In the present embodiment, the vehicle drive device 1 is a drive source that is mounted on an electric vehicle and that converts supplied electric power into motive power for traveling the vehicle. The electric vehicle is, for example, an electric commercial vehicle such as an electric truck, but is not limited to this and may be an electric passenger vehicle in which a general passenger vehicle is electrified. As shown in FIG. 1, the vehicle drive device 1 includes a motor 2, a speed reduction mechanism 3, a differential unit 4, and a housing 5 that houses these.

The motor 2 converts electric power supplied from a battery (not shown) mounted on the vehicle together with the vehicle drive device 1 into rotary motion and outputs the rotary motion. As shown in FIG. 1, the motor 2 is composed of a main body 2a and an output shaft 2b.

The deceleration mechanism 3 includes an input unit 11 connected to the output shaft 2b of the motor 2, a middle unit 12 connected to the input unit 11, and an output unit 13 located between the middle unit 12 and the differential unit 4. It is a two-stage speed reducer. In particular, the input unit 11, the middle unit 12, and the output unit 13 are connected to each other as a gear mechanism. Then, the deceleration mechanism 3 decelerates the rotational motion input from the motor 2 to the input unit 11 to a rotational speed suitable for traveling of the vehicle, and outputs it from the output unit 13. The more detailed configurations of the input unit 11, the middle unit 12, and the output unit 13 will be described later.
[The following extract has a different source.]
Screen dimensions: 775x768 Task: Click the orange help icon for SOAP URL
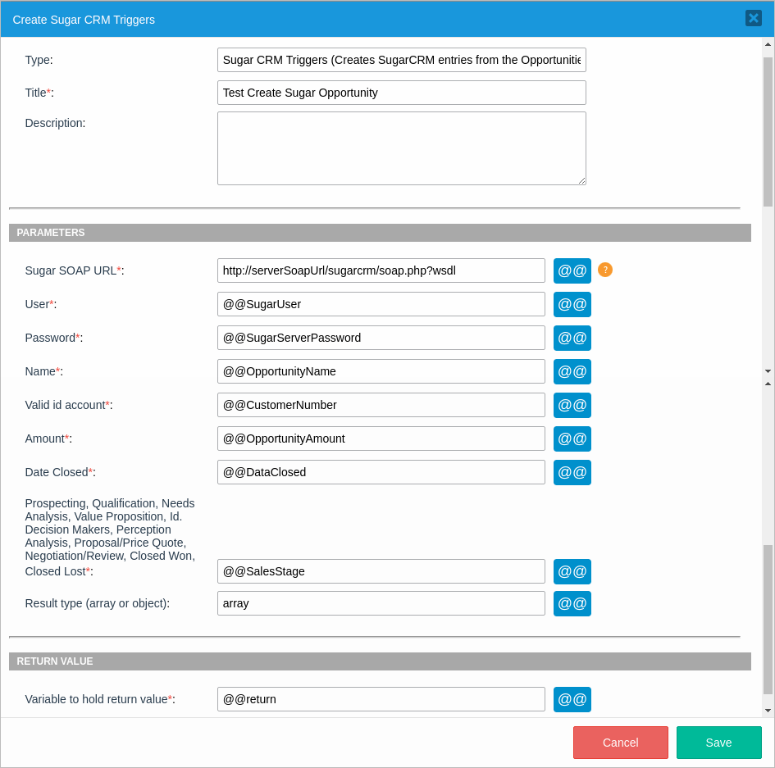coord(605,270)
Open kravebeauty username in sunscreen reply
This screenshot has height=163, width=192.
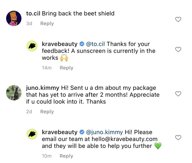60,44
The differential portion 4 has a rotation shaft connected to an axle (not shown) of driving wheels of the vehicle, and absorbs a rotational motion output from the output portion 13 by, for example, a rotational speed difference at the time of turning, while driving the left and right driving wheels. To drive the drive wheel to rotate. Accordingly, the vehicle drive device 1 can drive the vehicle by causing the drive force generated by the motor 2 to rotate the drive wheels of the vehicle via the speed reduction mechanism 3 and the differential portion 4. A more detailed configuration of the differential section 4 will be described later.

The housing 5 includes a motor housing 5a that houses the motor 2, a reduction gear mechanism 3 and a gear housing 5b that houses the differential unit 4. The motor housing 5a protects and supports the motor 2 housed therein, and prevents the lubricating oil used in the motor 2 from leaking to the outside. Further, the motor housing 5a is connected to a predetermined position of the gear housing 5b so that the motor 2 and the speed reduction mechanism 3 are properly connected.

The gear housing 5b protects and supports the reduction gear mechanism 3 and the differential portion 4 housed inside, and prevents the lubricating oil used for the reduction gear mechanism 3 and the differential portion 4 from leaking to the outside. Although the reduction gear mechanism 3 and the differential portion 4 are housed in one gear housing 5b in this embodiment, they may be housed individually in two housings as long as they are connected to each other.

Next, with reference to FIG. 2 and FIG. 3, the configuration until the driving force of the motor 2 is transmitted to the differential portion 4 via the speed reduction mechanism 3 will be described in detail. Here, FIG. 2 is a top view showing an internal configuration of the housing 5 of the vehicle drive device 1 according to the embodiment of the present invention when the housing 5 is vertically cut and the upper housing is removed. FIG. 3 is a side view showing the relationship between the gears of the vehicle drive device 1 according to the embodiment of the present invention and the internal space that houses the gears. 2 and 3, the vehicle length direction A is the front-rear direction of the vehicle in which the vehicle drive device 1 is mounted, and the vehicle width direction B is the vehicle drive device 1 as in FIG. Is the left-right direction of the vehicle in which the vehicle drive device 1 is mounted, and the vehicle height direction C is the vertical direction of the vehicle in which the vehicle drive device 1 is mounted. Shows the direction at. Further, in FIG. 3, for convenience, only some of the gear teeth are shown.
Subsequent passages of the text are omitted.